* Exercise directions *
Restate each entry word for word, leaving nothing out.

··· Data for review ···

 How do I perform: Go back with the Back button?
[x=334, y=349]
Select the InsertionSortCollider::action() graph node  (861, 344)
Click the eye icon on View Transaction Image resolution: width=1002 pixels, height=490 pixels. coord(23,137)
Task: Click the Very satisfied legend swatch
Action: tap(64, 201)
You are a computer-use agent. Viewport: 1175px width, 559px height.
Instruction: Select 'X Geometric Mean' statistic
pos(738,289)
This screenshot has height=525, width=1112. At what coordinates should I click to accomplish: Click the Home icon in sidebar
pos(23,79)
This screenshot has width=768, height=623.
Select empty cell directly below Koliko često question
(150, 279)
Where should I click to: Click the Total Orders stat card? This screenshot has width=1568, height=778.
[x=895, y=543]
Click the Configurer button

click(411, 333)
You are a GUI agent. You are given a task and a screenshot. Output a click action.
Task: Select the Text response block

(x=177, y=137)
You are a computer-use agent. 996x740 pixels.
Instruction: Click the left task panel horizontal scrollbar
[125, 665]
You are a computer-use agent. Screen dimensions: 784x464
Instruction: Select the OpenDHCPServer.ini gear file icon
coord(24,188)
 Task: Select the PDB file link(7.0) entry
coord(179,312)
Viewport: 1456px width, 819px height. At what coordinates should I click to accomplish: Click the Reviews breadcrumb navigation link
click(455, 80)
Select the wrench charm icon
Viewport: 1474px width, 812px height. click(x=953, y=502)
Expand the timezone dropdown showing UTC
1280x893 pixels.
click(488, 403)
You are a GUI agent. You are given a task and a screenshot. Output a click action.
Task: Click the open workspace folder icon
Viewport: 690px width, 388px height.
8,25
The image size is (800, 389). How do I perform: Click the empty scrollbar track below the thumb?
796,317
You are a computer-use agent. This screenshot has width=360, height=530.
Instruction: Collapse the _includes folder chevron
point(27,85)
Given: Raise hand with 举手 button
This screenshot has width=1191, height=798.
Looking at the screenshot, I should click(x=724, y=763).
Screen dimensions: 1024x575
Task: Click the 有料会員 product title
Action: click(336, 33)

···

* Written response *
 How do I perform: Go back with the Back button?
[x=334, y=349]
Select the InsertionSortCollider::action() graph node  (861, 344)
Click the eye icon on View Transaction Image resolution: width=1002 pixels, height=490 pixels. coord(23,137)
Task: Click the Very satisfied legend swatch
Action: tap(64, 201)
You are a computer-use agent. Viewport: 1175px width, 559px height.
Instruction: Select 'X Geometric Mean' statistic
pos(738,289)
This screenshot has height=525, width=1112. At what coordinates should I click to accomplish: Click the Home icon in sidebar
pos(23,79)
This screenshot has width=768, height=623.
Select empty cell directly below Koliko često question
(150, 279)
Where should I click to: Click the Total Orders stat card? This screenshot has width=1568, height=778.
[x=895, y=543]
Click the Configurer button

click(411, 333)
You are a GUI agent. You are given a task and a screenshot. Output a click action.
Task: Select the Text response block

(x=177, y=137)
You are a computer-use agent. 996x740 pixels.
Instruction: Click the left task panel horizontal scrollbar
[125, 665]
You are a computer-use agent. Screen dimensions: 784x464
Instruction: Select the OpenDHCPServer.ini gear file icon
coord(24,188)
 Task: Select the PDB file link(7.0) entry
coord(179,312)
Viewport: 1456px width, 819px height. At what coordinates should I click to accomplish: Click the Reviews breadcrumb navigation link
click(455, 80)
Select the wrench charm icon
Viewport: 1474px width, 812px height. click(x=953, y=502)
Expand the timezone dropdown showing UTC
1280x893 pixels.
click(488, 403)
You are a GUI agent. You are given a task and a screenshot. Output a click action.
Task: Click the open workspace folder icon
Viewport: 690px width, 388px height.
8,25
The image size is (800, 389). How do I perform: Click the empty scrollbar track below the thumb?
796,317
You are a computer-use agent. This screenshot has width=360, height=530.
Instruction: Collapse the _includes folder chevron
point(27,85)
Given: Raise hand with 举手 button
This screenshot has width=1191, height=798.
Looking at the screenshot, I should click(x=724, y=763).
Screen dimensions: 1024x575
Task: Click the 有料会員 product title
Action: click(336, 33)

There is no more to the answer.